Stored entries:

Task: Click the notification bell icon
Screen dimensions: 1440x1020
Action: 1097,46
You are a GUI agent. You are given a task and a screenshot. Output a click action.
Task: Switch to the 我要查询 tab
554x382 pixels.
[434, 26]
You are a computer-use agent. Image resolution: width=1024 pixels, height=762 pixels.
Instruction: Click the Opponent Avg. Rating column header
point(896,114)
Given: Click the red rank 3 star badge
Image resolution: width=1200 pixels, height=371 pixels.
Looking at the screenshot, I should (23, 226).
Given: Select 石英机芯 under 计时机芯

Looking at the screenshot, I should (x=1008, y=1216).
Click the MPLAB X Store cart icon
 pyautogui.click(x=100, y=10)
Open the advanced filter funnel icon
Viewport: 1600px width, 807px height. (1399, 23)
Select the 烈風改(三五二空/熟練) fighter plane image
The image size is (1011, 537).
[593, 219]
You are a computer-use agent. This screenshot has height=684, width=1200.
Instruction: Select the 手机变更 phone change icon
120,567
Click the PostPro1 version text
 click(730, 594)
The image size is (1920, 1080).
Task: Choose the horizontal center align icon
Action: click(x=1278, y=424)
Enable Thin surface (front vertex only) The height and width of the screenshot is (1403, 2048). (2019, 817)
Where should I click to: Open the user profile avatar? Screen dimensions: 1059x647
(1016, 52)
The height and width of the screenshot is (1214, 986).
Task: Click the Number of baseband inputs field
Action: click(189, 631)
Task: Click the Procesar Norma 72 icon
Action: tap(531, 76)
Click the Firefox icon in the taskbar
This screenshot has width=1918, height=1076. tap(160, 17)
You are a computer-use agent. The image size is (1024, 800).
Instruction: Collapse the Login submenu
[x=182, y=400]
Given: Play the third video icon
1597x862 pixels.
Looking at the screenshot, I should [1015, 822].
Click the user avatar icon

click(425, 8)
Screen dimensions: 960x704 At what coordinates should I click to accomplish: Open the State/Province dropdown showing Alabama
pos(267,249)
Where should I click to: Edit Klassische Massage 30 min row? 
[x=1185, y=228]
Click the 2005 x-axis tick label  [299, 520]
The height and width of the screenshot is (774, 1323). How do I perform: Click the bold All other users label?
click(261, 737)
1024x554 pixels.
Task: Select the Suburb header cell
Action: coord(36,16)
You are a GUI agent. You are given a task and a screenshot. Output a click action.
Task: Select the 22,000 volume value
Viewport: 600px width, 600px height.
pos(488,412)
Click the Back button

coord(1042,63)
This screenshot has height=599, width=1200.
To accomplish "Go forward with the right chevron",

-- The task --
Rewrite the entries from the line that has "Given: Click the red rank 3 star badge" through the line that has "Click the 2005", swapping "Given" for "Task" and keeping everything else the same.

-- The result --
Task: Click the red rank 3 star badge
Image resolution: width=1200 pixels, height=371 pixels.
Looking at the screenshot, I should (23, 226).
Task: Select 石英机芯 under 计时机芯

Looking at the screenshot, I should (x=1008, y=1216).
Click the MPLAB X Store cart icon
 pyautogui.click(x=100, y=10)
Open the advanced filter funnel icon
Viewport: 1600px width, 807px height. (1399, 23)
Select the 烈風改(三五二空/熟練) fighter plane image
The image size is (1011, 537).
[593, 219]
You are a computer-use agent. This screenshot has height=684, width=1200.
Instruction: Select the 手机变更 phone change icon
120,567
Click the PostPro1 version text
 click(730, 594)
The image size is (1920, 1080).
Task: Choose the horizontal center align icon
Action: click(x=1278, y=424)
Enable Thin surface (front vertex only) The height and width of the screenshot is (1403, 2048). (2019, 817)
Where should I click to: Open the user profile avatar? Screen dimensions: 1059x647
(1016, 52)
The height and width of the screenshot is (1214, 986).
Task: Click the Number of baseband inputs field
Action: click(189, 631)
Task: Click the Procesar Norma 72 icon
Action: tap(531, 76)
Click the Firefox icon in the taskbar
This screenshot has width=1918, height=1076. tap(160, 17)
You are a computer-use agent. The image size is (1024, 800).
Instruction: Collapse the Login submenu
[x=182, y=400]
Task: Play the third video icon
1597x862 pixels.
Looking at the screenshot, I should [1015, 822].
Click the user avatar icon

click(425, 8)
Screen dimensions: 960x704 At what coordinates should I click to accomplish: Open the State/Province dropdown showing Alabama
pos(267,249)
Where should I click to: Edit Klassische Massage 30 min row? 
[x=1185, y=228]
Click the 2005 x-axis tick label  [299, 520]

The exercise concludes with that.